Stella Lovell – “Lonely”

Photo by Fiona Grace

Salt Lake City-born, Seattle-based Stella Lovell has just released “Lonely,” the closing track to her debut self-titled EP.

Lovell’s new single “Lonely” is a steady, dreamy jaunt through loss and heartache, pushed forward by slow-hitting momentum and shimmering layers of interwoven guitar melodies. Deep bass pours the melancholic foundation beneath the track, and for a song rooted in grief, there’s still more than enough groove here to get your foot tapping.

After a few bars, Lovell introduces a vocal performance full of the same emotional inflection that makes artists like Phoebe Bridgers and Julien Baker so easy to fall for. Balancing bursts into the upper register with near-whispered line endings, Lovell had us hooked within the first thirty seconds.

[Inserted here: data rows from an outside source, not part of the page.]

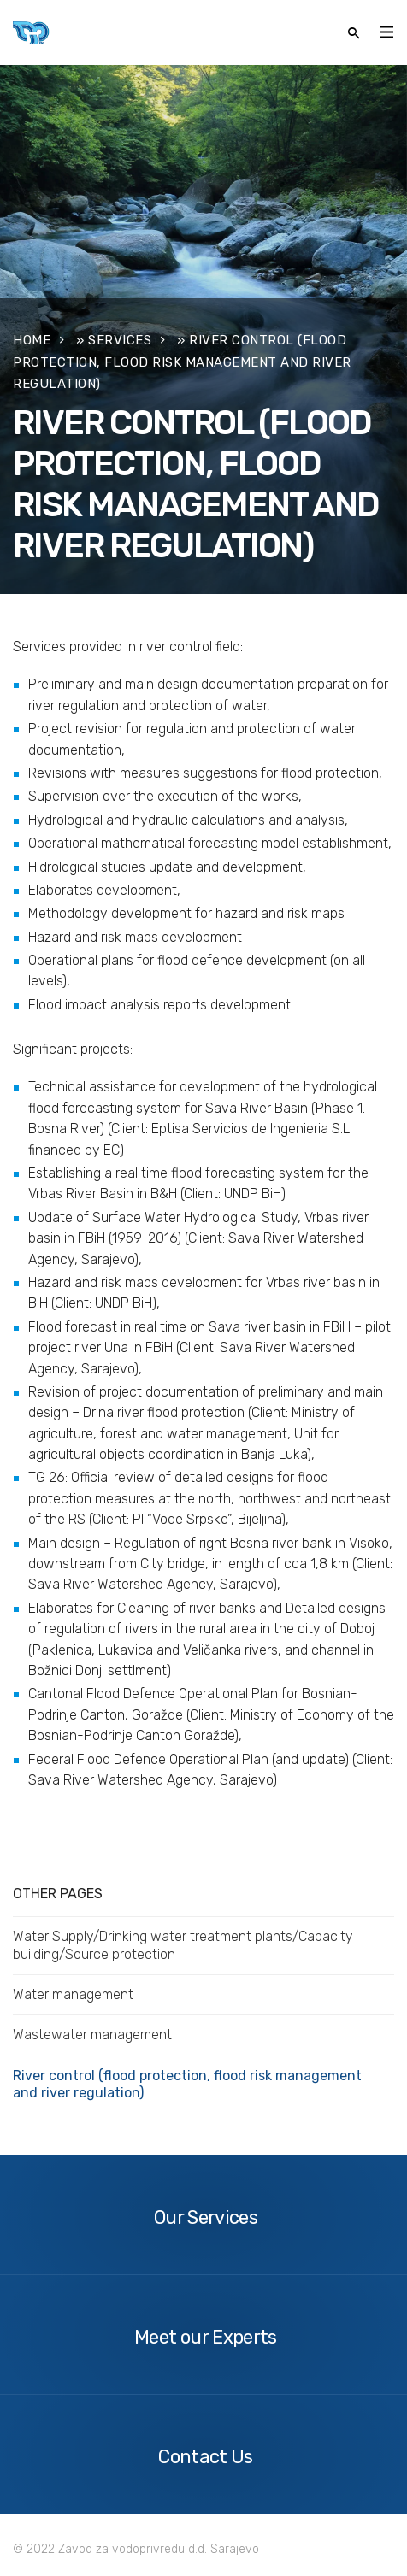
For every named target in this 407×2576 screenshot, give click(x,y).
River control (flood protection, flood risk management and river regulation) (187, 2084)
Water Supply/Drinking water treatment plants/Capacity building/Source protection (183, 1944)
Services (119, 340)
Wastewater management (92, 2034)
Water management (73, 1994)
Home (31, 340)
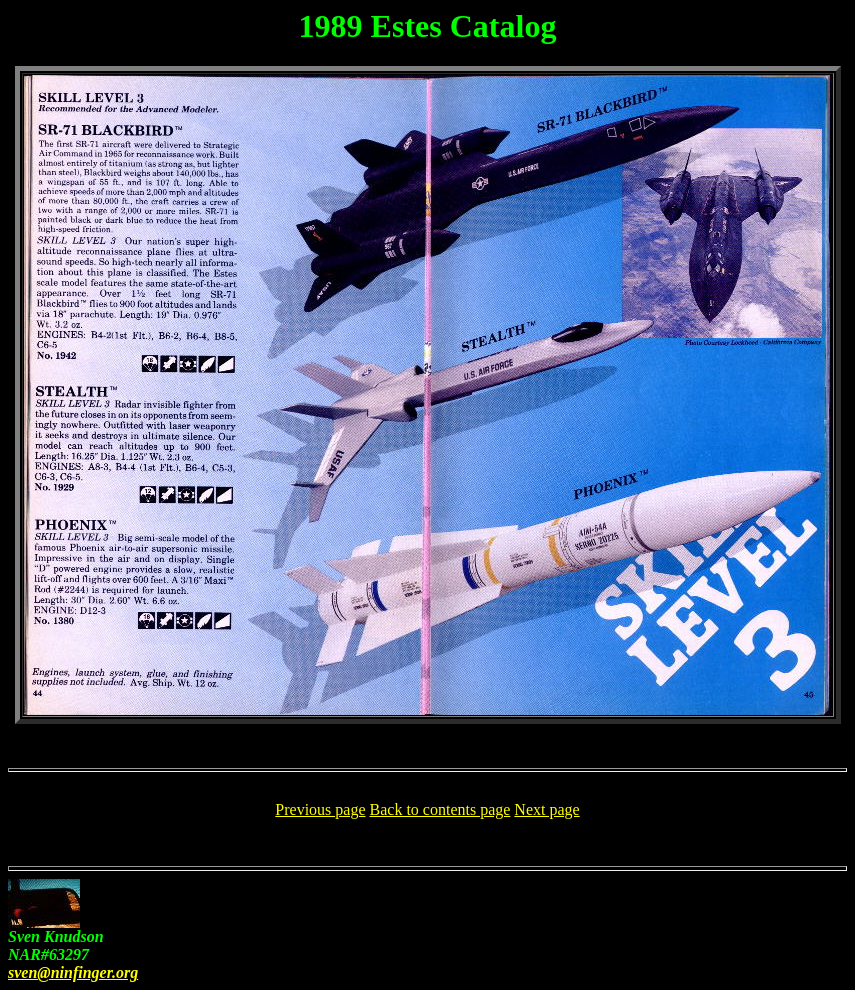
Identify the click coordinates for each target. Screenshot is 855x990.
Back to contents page (440, 809)
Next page (546, 809)
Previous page (320, 809)
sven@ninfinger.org (73, 972)
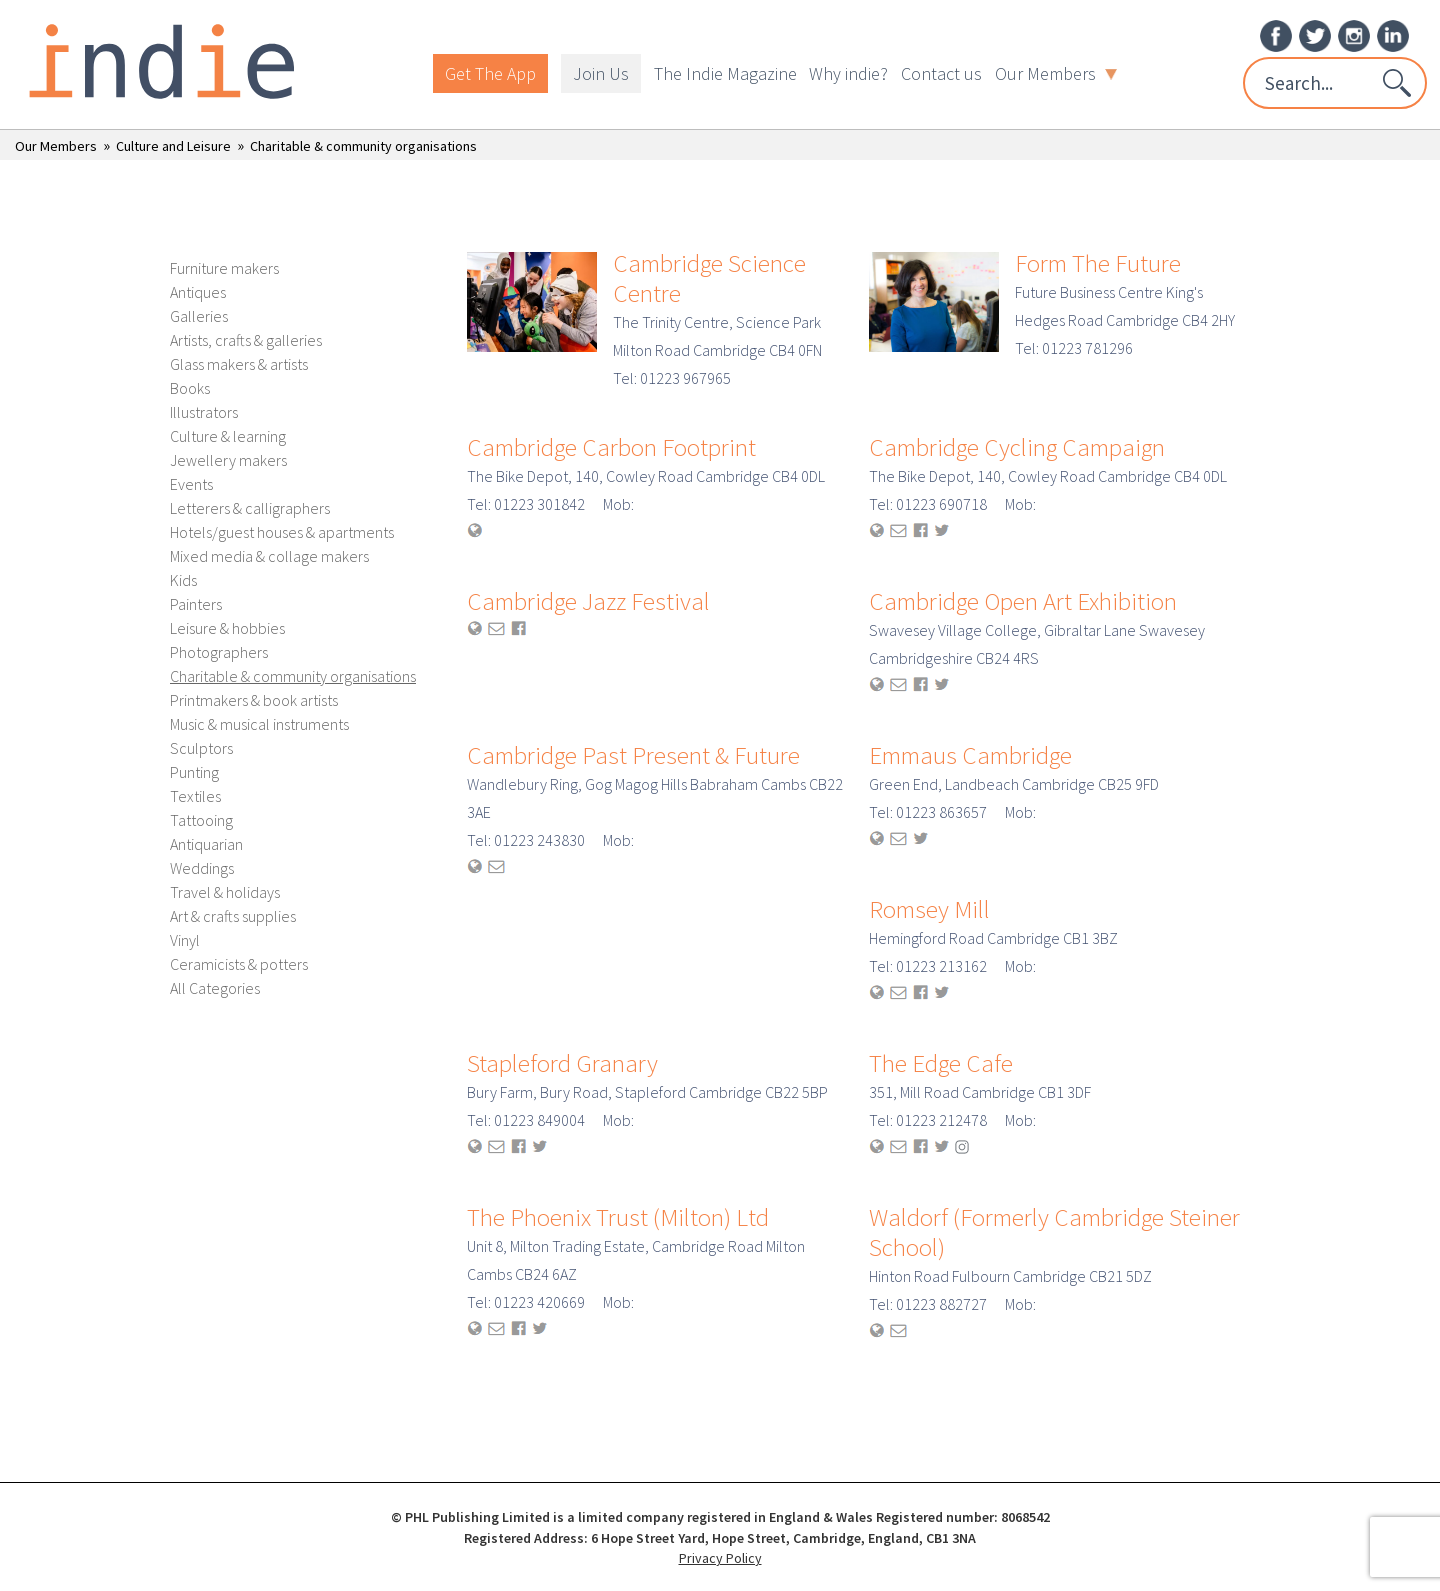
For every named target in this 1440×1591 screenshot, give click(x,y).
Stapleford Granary (562, 1063)
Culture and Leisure (173, 146)
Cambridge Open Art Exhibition (1023, 601)
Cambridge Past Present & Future (633, 755)
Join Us (601, 73)
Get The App (490, 73)
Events (191, 484)
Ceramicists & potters (239, 964)
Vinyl (185, 940)
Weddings (202, 868)
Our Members (1056, 73)
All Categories (215, 988)
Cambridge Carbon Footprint (611, 447)
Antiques (198, 292)
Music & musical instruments (259, 724)
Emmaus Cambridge (970, 755)
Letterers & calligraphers (250, 508)
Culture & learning (228, 436)
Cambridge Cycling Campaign (1017, 447)
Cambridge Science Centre (709, 278)
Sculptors (201, 748)
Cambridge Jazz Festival (588, 601)
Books (190, 388)
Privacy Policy (720, 1558)
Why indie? (848, 73)
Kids (183, 580)
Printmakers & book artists (254, 700)
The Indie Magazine (725, 73)
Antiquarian (206, 844)
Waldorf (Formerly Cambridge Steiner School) (1054, 1232)
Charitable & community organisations (363, 146)
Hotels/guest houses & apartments (282, 532)
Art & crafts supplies (233, 916)
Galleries (199, 316)
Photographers (219, 652)
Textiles (195, 796)
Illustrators (204, 412)
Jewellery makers (228, 460)
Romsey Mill (929, 909)
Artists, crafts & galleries (246, 340)
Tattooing (201, 820)
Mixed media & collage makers (269, 556)
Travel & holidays (225, 892)
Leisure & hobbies (227, 628)
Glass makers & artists (239, 364)
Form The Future (1098, 263)
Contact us (941, 73)
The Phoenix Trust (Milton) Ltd (618, 1217)
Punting (194, 772)
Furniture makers (224, 268)
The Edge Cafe (941, 1063)
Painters (196, 604)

Between verses, a string section arrives, adding a sweeping sense of ebb and flow to an already lush arrangement.

Lovell claims “Lonely” has gone through many variations over the years, but that she couldn’t be happier with this final rendition: “I was lucky enough to have Greg Leisz who has played on thousands of amazing artists’ projects, such as Bob Dylan, Fiona Apple, Joni Mitchell, Bruce Springsteen, Lana Del Rey, Jackson Browne, and so on, to play pedal steel on this track. It was a song I wrote through grief and heartbreak, but it has now become a golden light on this record.”

We were not provided any lyrics, but it’s still impossible not to get hung up on lines like “I still sleep six feet from your grave.” The emotional weight in “Lonely” is nearly unbearable at times, allowing it to mirror the perils of daily life with eerie precision. For a track that clocks in at nearly five minutes, it leaves listeners with just enough time to sob in the car before heading back to work.